Referring to fig. 3, fig. 3 is a schematic block diagram of a terminal device according to an embodiment of the present disclosure. The terminal 300 in the present embodiment as shown in fig. 3 may include: one or more processors 301, one or more input devices 302, one or more output devices 303, and one or more memories 304. The processor 301, the input device 302, the output device 303, and the memory 304 communicate with each other via a communication bus 305. The memory 304 is used to store a computer program comprising program instructions. The processor 301 is configured to execute program instructions stored in the memory 304. Wherein the processor 301 is configured to invoke program instructions to perform the functions of the modules/units of the various device embodiments described above, such as the functions of the modules 21-25 shown in fig. 2.
It should be appreciated that in the disclosed embodiments, the processor 301 may be a central processing unit (Central Processing Unit, CPU), which may also be other general purpose processors, digital signal processors (Digital Signal Processor, DSP), application specific integrated circuits (Application Specific Integrated Circuit, ASIC), off-the-shelf programmable gate arrays (Field-Programmable Gate Array, FPGA) or other programmable logic devices, discrete gate or transistor logic devices, discrete hardware components, or the like. A general purpose processor may be a microprocessor or the processor may be any conventional processor or the like.
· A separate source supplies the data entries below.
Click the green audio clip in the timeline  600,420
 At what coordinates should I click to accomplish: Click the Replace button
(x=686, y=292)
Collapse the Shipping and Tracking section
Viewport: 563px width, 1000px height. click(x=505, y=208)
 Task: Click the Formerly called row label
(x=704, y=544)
The input device 302 may include a touch pad, a fingerprint sensor (for collecting fingerprint information of a user and direction information of a fingerprint), a microphone, etc., and the output device 303 may include a display (LCD, etc.), a speaker, etc.
The memory 304 may include read only memory and random access memory and provides instructions and data to the processor 301. A portion of memory 304 may also include non-volatile random access memory. For example, the memory 304 may also store information of device type.
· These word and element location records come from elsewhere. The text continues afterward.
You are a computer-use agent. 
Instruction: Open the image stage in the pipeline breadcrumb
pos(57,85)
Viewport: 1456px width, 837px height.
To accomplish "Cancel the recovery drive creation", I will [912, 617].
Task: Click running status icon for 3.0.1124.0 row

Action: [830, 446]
In a specific implementation, the processor 301, the input device 302, and the output device 303 described in the embodiments of the present disclosure may perform the implementation manners described in the first embodiment and the second embodiment of the method for cleaning total data of water for a cell provided in the embodiments of the present disclosure, and may also perform the implementation manner of the terminal described in the embodiments of the present disclosure, which is not described herein again.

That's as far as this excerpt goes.